Fascination with serial killers, she said, was common to readers around the world. "I think that people want excitement," she said. "It's not that I think they approve of this sort of thing or feel any kind of awful bloodlust.

"It's just that it seems to them to be a kind of gritty reality. They want to know about it and they would like to think people who perpetrate this sort of thing are being caught, so they can't do it again," she said.

In 41 years, Rendell has written more than 60 books, including psychological thrillers under the pen name Barbara Vine.

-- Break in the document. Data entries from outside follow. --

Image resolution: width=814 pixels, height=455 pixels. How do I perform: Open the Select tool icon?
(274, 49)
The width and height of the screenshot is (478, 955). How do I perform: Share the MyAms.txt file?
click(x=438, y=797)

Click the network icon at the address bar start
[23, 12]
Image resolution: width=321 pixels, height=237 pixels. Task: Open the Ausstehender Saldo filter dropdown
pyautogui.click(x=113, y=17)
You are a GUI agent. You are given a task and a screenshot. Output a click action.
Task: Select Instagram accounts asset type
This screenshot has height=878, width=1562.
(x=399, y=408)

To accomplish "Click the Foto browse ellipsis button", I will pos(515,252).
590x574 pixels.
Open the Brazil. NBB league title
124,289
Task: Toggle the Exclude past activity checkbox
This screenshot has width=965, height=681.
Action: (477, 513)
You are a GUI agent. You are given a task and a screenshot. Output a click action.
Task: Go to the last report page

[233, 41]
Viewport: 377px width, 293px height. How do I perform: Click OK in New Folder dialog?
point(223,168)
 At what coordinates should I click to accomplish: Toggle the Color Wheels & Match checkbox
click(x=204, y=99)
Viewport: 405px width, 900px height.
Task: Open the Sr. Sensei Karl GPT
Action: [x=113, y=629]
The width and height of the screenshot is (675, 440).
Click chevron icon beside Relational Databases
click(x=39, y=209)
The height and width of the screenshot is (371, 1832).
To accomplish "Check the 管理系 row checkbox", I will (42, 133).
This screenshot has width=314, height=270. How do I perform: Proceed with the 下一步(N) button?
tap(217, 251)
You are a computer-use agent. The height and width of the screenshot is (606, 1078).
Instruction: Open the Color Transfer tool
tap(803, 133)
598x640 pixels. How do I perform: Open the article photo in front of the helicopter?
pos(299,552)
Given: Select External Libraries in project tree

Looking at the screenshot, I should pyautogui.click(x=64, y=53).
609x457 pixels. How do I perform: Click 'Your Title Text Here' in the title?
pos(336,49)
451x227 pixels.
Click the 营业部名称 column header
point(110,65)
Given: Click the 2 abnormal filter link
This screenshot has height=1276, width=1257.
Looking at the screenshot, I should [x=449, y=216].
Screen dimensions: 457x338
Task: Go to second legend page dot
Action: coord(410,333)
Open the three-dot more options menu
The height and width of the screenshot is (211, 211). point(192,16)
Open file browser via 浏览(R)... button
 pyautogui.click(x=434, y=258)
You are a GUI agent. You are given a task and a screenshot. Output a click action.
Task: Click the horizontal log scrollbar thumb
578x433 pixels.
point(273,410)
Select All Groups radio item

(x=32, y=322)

Her characters are known for their cerebral approach to the crimes they solve, and Rendell said she was simply not interested in forensics and gruesome details of crimes.

"I don't like that sort of thing," she said. "I actually find them very boring, real crimes."

Ever since she was made a baroness in 1997, she has conducted most of her research in the library of the House of Lords in the grand surroundings of parliament in London.

"I never talk to the police ... but you don't need to," she

said. "I've been told the police work is very accurate. I haven't checked any of it, I haven't researched it, it's just guesswork."

Instead she delves into the psychology of her characters, which in the case of Mix can be unsettling for the reader.

"I don't want to create monsters who have nothing about them that people can sympathize with or understand," she said.

"I really want to create people who are bad, who are completely amoral, or have no sense of right from wrong, no principles, and yet they have something about them that is pathetic or a cause for pity.

"And then of course they may do something so terrible that there's no room for sympathy and understanding any more."

The latest Wexford novel "End in Tears" is coming out in Britain this month at the same time as Crown is bringing out "13 Steps Down" in the United States with an initial print run of 100,000 and a big publicity campaign.

The Wexford series was made into a long-running television series in Britain and several of her books have been made into movies in France and Spain, but so far Rendell said there had been no really successful movies in English.

She said she has no plans to retire. "People always say 'Are you going to retire?' They've been saying it to me for 15 years now. I would like to go on writing until I die."